**ASSIGNMENT**
All of these records need to be duplicated exactly.
::: INPUT DATA
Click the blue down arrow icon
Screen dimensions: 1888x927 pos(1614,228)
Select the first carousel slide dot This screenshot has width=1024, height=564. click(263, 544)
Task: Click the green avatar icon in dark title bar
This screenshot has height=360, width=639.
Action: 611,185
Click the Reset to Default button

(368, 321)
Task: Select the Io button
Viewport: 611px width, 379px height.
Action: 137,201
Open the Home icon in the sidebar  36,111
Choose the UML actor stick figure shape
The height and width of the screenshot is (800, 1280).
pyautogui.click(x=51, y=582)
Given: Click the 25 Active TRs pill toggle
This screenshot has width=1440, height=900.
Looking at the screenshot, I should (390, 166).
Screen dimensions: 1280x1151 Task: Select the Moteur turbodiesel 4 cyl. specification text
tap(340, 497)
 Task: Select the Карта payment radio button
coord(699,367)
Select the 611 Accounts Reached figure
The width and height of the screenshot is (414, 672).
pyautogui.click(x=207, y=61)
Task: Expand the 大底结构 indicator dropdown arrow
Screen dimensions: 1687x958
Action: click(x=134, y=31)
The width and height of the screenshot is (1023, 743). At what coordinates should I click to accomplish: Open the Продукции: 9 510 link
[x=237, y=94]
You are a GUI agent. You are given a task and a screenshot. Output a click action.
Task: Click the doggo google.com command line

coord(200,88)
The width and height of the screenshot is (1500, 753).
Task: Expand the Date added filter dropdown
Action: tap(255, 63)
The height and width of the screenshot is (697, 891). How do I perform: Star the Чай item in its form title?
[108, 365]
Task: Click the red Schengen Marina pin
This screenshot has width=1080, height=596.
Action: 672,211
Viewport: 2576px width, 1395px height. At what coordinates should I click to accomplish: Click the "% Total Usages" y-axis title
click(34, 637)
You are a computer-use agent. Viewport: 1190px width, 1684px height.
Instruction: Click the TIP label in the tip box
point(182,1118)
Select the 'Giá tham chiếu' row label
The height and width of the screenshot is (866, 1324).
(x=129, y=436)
::::::
**TASK ANSWER**
Click the blue down arrow icon
Screen dimensions: 1888x927 pos(1614,228)
Select the first carousel slide dot This screenshot has width=1024, height=564. click(263, 544)
Task: Click the green avatar icon in dark title bar
This screenshot has height=360, width=639.
Action: 611,185
Click the Reset to Default button

(368, 321)
Task: Select the Io button
Viewport: 611px width, 379px height.
Action: 137,201
Open the Home icon in the sidebar  36,111
Choose the UML actor stick figure shape
The height and width of the screenshot is (800, 1280).
pyautogui.click(x=51, y=582)
Given: Click the 25 Active TRs pill toggle
This screenshot has width=1440, height=900.
Looking at the screenshot, I should (390, 166).
Screen dimensions: 1280x1151 Task: Select the Moteur turbodiesel 4 cyl. specification text
tap(340, 497)
 Task: Select the Карта payment radio button
coord(699,367)
Select the 611 Accounts Reached figure
The width and height of the screenshot is (414, 672).
pyautogui.click(x=207, y=61)
Task: Expand the 大底结构 indicator dropdown arrow
Screen dimensions: 1687x958
Action: click(x=134, y=31)
The width and height of the screenshot is (1023, 743). At what coordinates should I click to accomplish: Open the Продукции: 9 510 link
[x=237, y=94]
You are a GUI agent. You are given a task and a screenshot. Output a click action.
Task: Click the doggo google.com command line

coord(200,88)
The width and height of the screenshot is (1500, 753).
Task: Expand the Date added filter dropdown
Action: tap(255, 63)
The height and width of the screenshot is (697, 891). How do I perform: Star the Чай item in its form title?
[108, 365]
Task: Click the red Schengen Marina pin
This screenshot has width=1080, height=596.
Action: 672,211
Viewport: 2576px width, 1395px height. At what coordinates should I click to accomplish: Click the "% Total Usages" y-axis title
click(34, 637)
You are a computer-use agent. Viewport: 1190px width, 1684px height.
Instruction: Click the TIP label in the tip box
point(182,1118)
Select the 'Giá tham chiếu' row label
The height and width of the screenshot is (866, 1324).
(x=129, y=436)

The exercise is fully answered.